TEXT PASSAGE:
[Start of Attachment]
TVS Motors TP raised to Rs 650 on margin performance

By: |
April 30, 2021 1:00 AM

Scaling new heights. TVS's margin performance has surprised the Street positively for the fourth consecutive quarter, with EBITDA margins of 10.1% in 4Q FY21 (vs Street expectation of 8.5%). The double-digit milestone was achieved for the first time in more than a decade.

Positively, strong FCF generation in FY21 resulted in a net debt reduction of Rs 14.5bn.

Notwithstanding the significant commodity headwinds, record 4Q FY21 EBITDA surprised the Street positively. Improved brand acceptance, diversified revenues and strong R&D capability provide long-term defensiveness. Strong and consistent margin performance drives our increase in TP to Rs 650 (from I`580).

Scaling new heights. TVS’s margin performance has surprised the Street positively for the fourth consecutive quarter, with EBITDA margins of 10.1% in 4Q FY21 (vs Street expectation of 8.5%). The double-digit milestone was achieved for the first time in more than a decade.

This is particularly noteworthy, in light of the significant increase in commodity prices through the quarter. The company has been able to pass on the cost increase through frequent and calibrated price hikes which, in our view, is on account of improved brand acceptance and a strong product portfolio.

The three key brands — Apache, Jupiter and Ntorq -have visibly improved the positioning for TVS, in our view. We also expect product mix improvement over the medium term, backed by strong R&D capability and product interventions. 4Q21 also marked record 2W exports with volumes in March crossing 100K units for the first time (compared to an average of c30K units in FY16 and 50K units in FY20). Exports contributed to 35% of total volumes in 4Q21 versus 26% in 3Q21 – partly helping the strong margin performance as well.

A growing export footprint and recovery in 3Ws should add to the defensiveness of the company. While the rise in COVID-19 cases in the domestic market remains a key risk in the near term, the export exposure should cushion any temporary impact.

4Q FY21 update: TVS reported largely in-line revenues of`53bn (vs consensus expectation of Rs 52bn). Average selling price was up 5.3% q-o-q led by a better mix and price hikes. The company took a further price hike of c1.6% in April to offset the impending commodity headwind of c190bp in 1Q22e. Cost efficiency measures and mix helped margins in 4Q21 to the tune of 100bp as per management. Positively, strong FCF generation in FY21 resulted in a net debt reduction of Rs 14.5bn.
[End of Attachment]
EXTRACTED MATERIAL:
[Start of Attachment]
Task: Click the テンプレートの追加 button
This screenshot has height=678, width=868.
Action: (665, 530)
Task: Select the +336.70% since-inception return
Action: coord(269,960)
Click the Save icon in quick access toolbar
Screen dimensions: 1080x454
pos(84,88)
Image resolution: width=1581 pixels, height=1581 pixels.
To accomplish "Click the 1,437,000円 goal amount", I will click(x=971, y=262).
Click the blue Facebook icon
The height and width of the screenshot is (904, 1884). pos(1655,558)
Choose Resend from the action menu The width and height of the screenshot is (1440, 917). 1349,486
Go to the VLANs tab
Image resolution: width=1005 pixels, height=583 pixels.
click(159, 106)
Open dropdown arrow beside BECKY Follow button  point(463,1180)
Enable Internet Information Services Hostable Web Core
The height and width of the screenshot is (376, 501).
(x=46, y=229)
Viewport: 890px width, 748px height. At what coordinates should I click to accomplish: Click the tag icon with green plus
[End of Attachment]
PROBLEMS AND TASKS:
1/ Echo the TVS Motors article word for word, starting at "The three key" and ending at "performance as well.".
2/ According to the TVS Motors article, what share of total volumes did exports contribute in 4Q21?

ANSWER SET:
1/
The three key brands — Apache, Jupiter and Ntorq -have visibly improved the positioning for TVS, in our view. We also expect product mix improvement over the medium term, backed by strong R&D capability and product interventions. 4Q21 also marked record 2W exports with volumes in March crossing 100K units for the first time (compared to an average of c30K units in FY16 and 50K units in FY20). Exports contributed to 35% of total volumes in 4Q21 versus 26% in 3Q21 – partly helping the strong margin performance as well.

2/ 35%